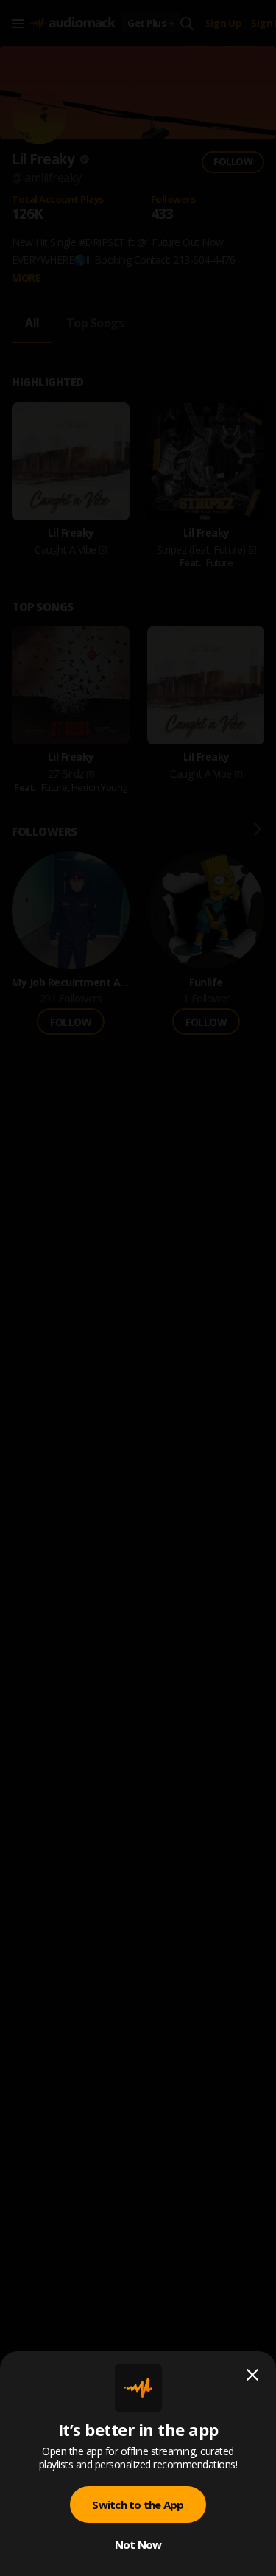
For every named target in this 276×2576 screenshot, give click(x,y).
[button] (138, 1288)
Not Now (138, 2544)
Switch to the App (137, 2504)
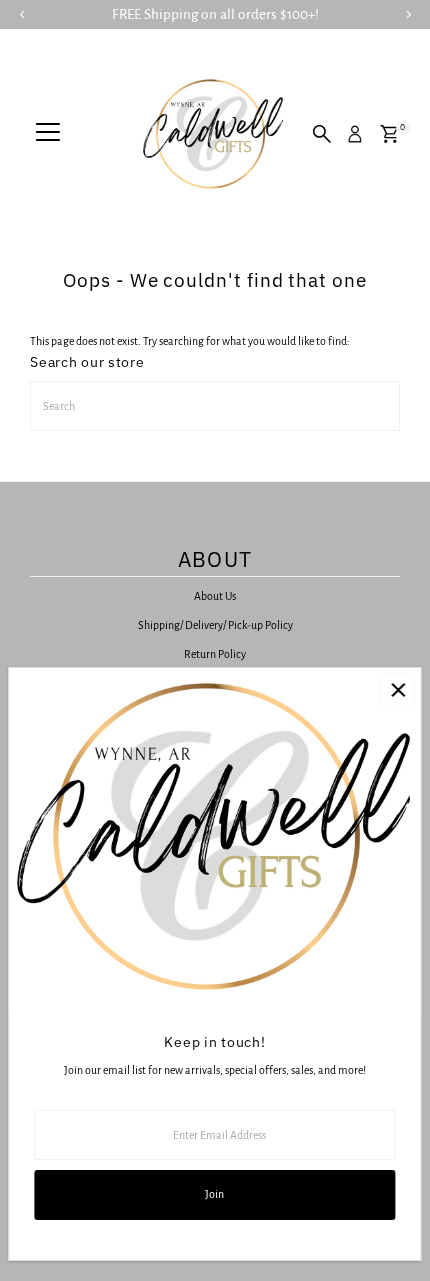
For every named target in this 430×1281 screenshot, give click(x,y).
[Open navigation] (48, 134)
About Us (215, 596)
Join (214, 1194)
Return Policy (215, 654)
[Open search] (322, 134)
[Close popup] (397, 690)
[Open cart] (389, 134)
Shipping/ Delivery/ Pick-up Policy (215, 625)
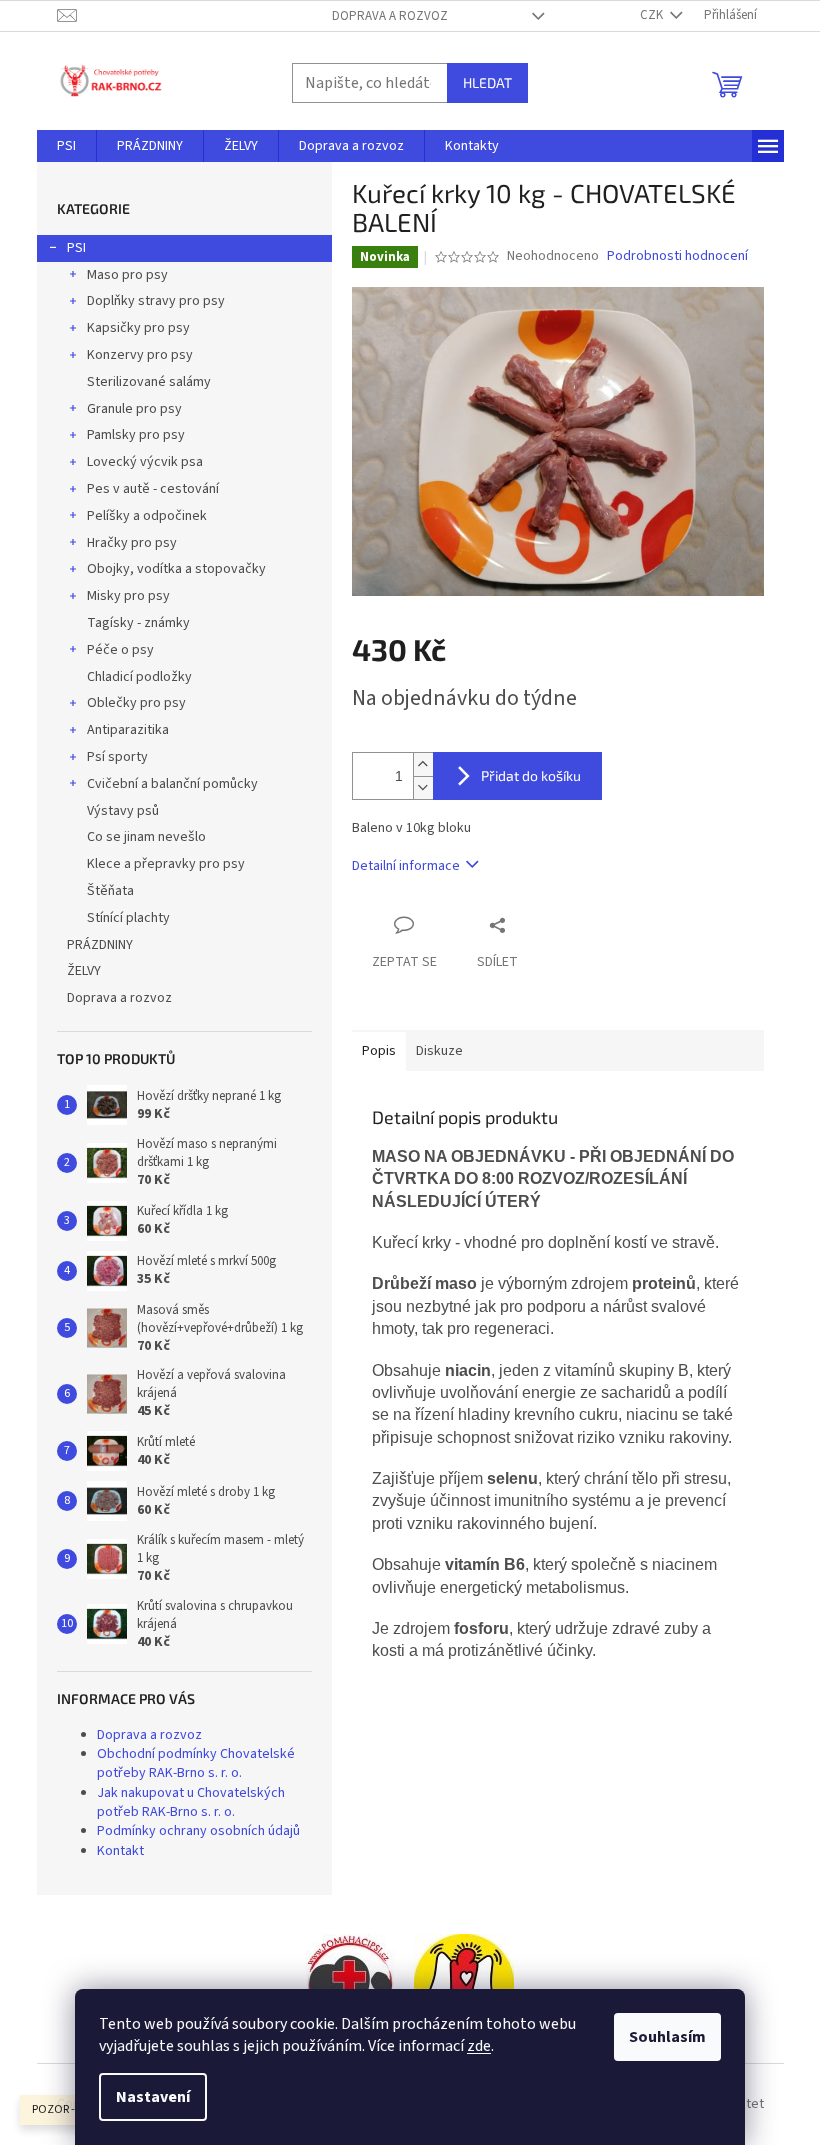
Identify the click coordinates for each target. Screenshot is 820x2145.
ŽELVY (84, 971)
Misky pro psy (128, 596)
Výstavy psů (123, 811)
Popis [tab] (379, 1051)
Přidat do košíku (531, 775)
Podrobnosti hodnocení (677, 256)
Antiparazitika (128, 730)
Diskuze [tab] (439, 1051)
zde (479, 2046)
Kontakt (120, 1851)
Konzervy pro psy (140, 355)
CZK (653, 15)
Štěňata (110, 891)
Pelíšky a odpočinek (147, 516)
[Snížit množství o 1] (423, 787)
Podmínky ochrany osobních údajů (198, 1831)
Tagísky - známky (138, 623)
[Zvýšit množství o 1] (423, 764)
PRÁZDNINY (100, 945)
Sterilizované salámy (149, 382)
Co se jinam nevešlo (146, 837)
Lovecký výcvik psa (145, 462)
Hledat (487, 82)
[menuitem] (66, 146)
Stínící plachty (128, 918)
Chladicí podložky (139, 677)
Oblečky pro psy (136, 703)
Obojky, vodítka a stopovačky (176, 569)
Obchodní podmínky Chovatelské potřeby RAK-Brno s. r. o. (196, 1763)
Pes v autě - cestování (153, 489)
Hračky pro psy (132, 543)
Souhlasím (667, 2037)
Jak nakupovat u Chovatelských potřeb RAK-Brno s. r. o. (191, 1802)
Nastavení (153, 2097)
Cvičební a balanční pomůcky (172, 784)
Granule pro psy (134, 409)
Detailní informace (406, 866)
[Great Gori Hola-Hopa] (350, 1984)
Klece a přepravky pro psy (166, 864)
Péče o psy (120, 650)
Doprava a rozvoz (390, 16)
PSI (76, 248)
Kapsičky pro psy (138, 328)
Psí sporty (117, 757)
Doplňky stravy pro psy (156, 301)
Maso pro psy (127, 275)
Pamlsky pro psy (136, 435)
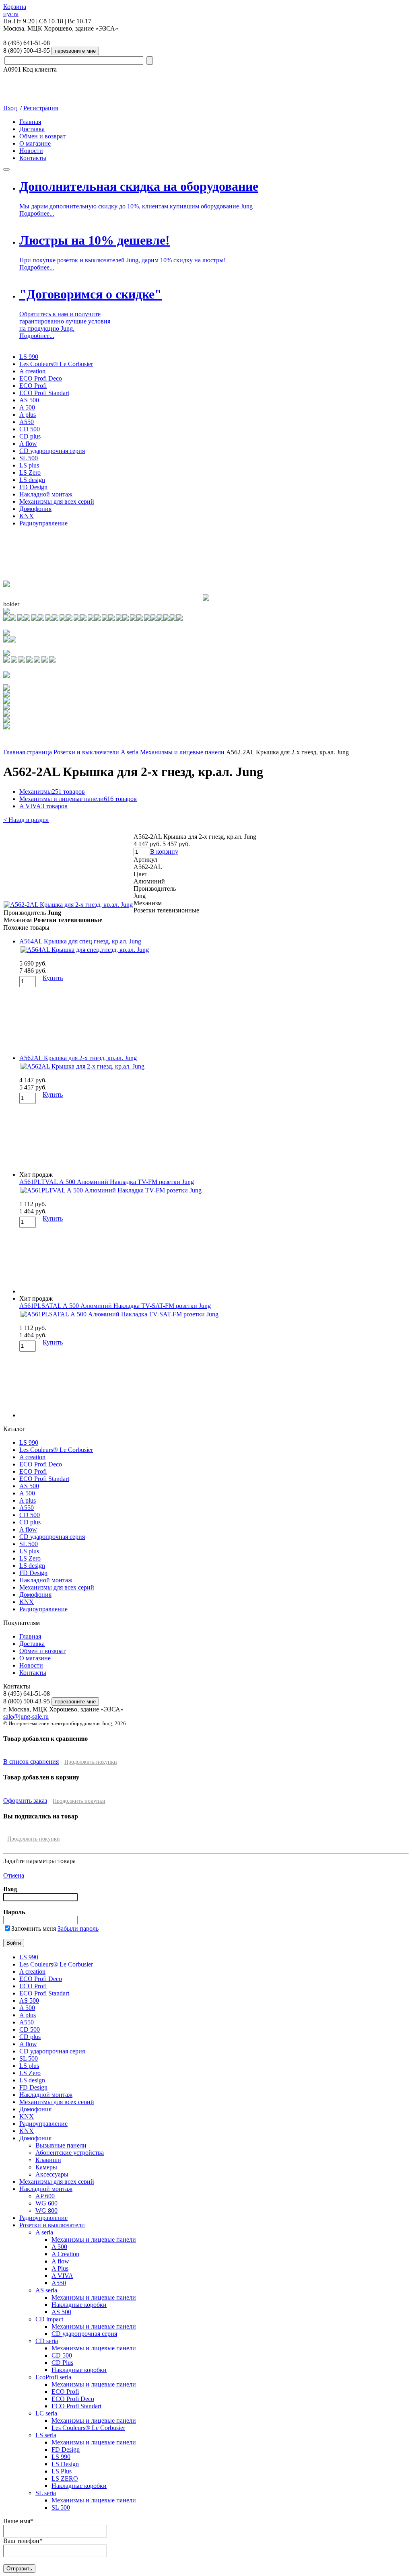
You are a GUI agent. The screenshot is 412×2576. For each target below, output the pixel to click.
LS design (32, 479)
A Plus (60, 2268)
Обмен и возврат (42, 136)
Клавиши (48, 2159)
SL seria (45, 2493)
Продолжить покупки (90, 1762)
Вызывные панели (61, 2145)
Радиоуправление (43, 523)
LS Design (65, 2464)
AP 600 (45, 2196)
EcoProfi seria (53, 2377)
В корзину (164, 851)
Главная (30, 121)
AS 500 (29, 400)
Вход (10, 108)
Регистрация (40, 108)
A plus (27, 414)
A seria (129, 752)
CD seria (46, 2340)
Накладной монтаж (45, 494)
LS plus (29, 465)
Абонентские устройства (69, 2152)
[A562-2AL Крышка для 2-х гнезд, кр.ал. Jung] (68, 904)
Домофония (35, 508)
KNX (26, 516)
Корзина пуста (14, 10)
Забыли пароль (78, 1928)
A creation (32, 371)
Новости (31, 150)
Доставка (32, 129)
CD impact (49, 2319)
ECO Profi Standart (44, 392)
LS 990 (28, 356)
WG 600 (46, 2203)
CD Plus (62, 2362)
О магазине (35, 143)
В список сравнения (31, 1761)
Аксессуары (51, 2174)
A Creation (65, 2254)
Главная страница (27, 752)
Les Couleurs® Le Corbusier (56, 363)
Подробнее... (36, 213)
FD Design (33, 487)
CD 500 (29, 429)
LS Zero (30, 472)
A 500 (27, 407)
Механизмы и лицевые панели (182, 752)
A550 (26, 421)
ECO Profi (33, 385)
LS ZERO (65, 2478)
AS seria (46, 2290)
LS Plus (62, 2471)
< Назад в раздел (26, 819)
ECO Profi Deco (40, 378)
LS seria (45, 2435)
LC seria (46, 2413)
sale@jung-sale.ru (26, 1716)
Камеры (46, 2167)
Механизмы (52, 791)
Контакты (32, 157)
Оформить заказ (25, 1800)
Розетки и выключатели (86, 752)
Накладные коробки (79, 2304)
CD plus (30, 436)
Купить (53, 977)
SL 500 (28, 458)
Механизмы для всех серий (56, 501)
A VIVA (43, 806)
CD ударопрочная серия (52, 450)
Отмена (13, 1875)
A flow (28, 443)
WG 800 (46, 2210)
• • • • •
Copy all lines above where "named" is present.

### FINISHED EXERCISE
For every named target in this 276×2576 screenshot, give click(x,y).
For every named target in this 430×1281 screenshot, give click(x,y).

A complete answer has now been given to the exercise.